In just a couple of days, it will have been a year since I started my job. And I still love what I do, regardless of the days that are long and frustrating and full of ornery folks. I'm lucky to have fallen into the place.
But man, the things that have changed in the last year.
I got home late last night, after another marathon happy hour with my coworkers, and I wanted to call you and tell that I understood. I even wrote myself a note and left it here on my desk--it says, "Phone call: you understand!" But now in the daylight I don't remember who or what or how or when. I guess it doesn't really matter, because I still do get it. And if I don't, just let me know.
In case you haven't heard, my dear friend Cat will be moving to Kenya in a couple of months. This is going to be such an adventure for her, and she will be able to do good things for so many people. Doing good things for people is what she does best, after all. But we will miss her. I'll have to find myself a new local single girl friend, someone I can talk about dates and nondates and the general every day workings of being a single girl with. And with any luck I will make it to Africa next year for a visit.
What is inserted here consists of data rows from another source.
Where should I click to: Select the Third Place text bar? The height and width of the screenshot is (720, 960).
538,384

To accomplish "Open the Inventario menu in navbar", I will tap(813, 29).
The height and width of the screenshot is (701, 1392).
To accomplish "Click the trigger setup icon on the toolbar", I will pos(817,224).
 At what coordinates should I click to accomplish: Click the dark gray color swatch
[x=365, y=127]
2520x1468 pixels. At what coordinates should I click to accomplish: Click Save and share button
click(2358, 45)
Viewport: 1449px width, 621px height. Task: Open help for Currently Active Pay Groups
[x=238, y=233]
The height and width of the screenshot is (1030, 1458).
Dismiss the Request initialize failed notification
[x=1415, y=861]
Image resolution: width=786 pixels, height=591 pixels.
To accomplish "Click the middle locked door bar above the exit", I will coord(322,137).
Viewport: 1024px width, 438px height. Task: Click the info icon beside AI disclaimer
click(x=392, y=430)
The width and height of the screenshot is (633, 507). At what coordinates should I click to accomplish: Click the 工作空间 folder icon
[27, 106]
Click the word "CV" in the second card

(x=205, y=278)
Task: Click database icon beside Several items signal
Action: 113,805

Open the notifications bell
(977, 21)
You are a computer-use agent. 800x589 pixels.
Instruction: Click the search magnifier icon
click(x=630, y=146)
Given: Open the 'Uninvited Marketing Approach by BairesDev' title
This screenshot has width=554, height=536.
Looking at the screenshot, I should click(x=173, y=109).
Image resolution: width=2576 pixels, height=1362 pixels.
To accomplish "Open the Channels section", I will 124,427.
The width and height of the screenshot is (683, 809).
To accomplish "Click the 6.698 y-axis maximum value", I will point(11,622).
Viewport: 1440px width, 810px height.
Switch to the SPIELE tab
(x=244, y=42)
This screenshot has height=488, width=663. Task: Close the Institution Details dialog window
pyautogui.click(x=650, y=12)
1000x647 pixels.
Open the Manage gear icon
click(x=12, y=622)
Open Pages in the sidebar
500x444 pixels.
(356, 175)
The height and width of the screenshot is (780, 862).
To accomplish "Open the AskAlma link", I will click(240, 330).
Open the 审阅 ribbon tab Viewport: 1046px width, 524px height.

I am sitting at my desk with my feet on the baseboard heater, and my soles are starting to tingle a little because the heat has turned itself on. When I woke up this morning, my cheeks were cold to the touch. Fall is here, and all of the streets look like car commercials. I'll make my second batch of potato-leek soup this season tomorrow, and on the way to and from the store there will be puddles that I'll consider jumping in. It is time to put away my spring-and-summer research paper about e e cummings and the rhetoric of textual impressionism and pick up something for fall-and-winter. (I'm leaning toward something about sentence structure in Tolstoy, but I need to make sure my translations are good.) Only spring is better than fall.
October is a busy month, with shows and shows and shows. Tonight I'll be seeing Math and Physics Club again with some other folks, and Monday is Mike Doughty. (Anyone else going to that?) There will be Moroccan food and readings and my third annual pumpkin carving. And boy do I have plans for the next year.
You've all been great friends while I've been loaded up with mean reds, with doubt and with dislike and with occasional outright loathing. I am trying to do better.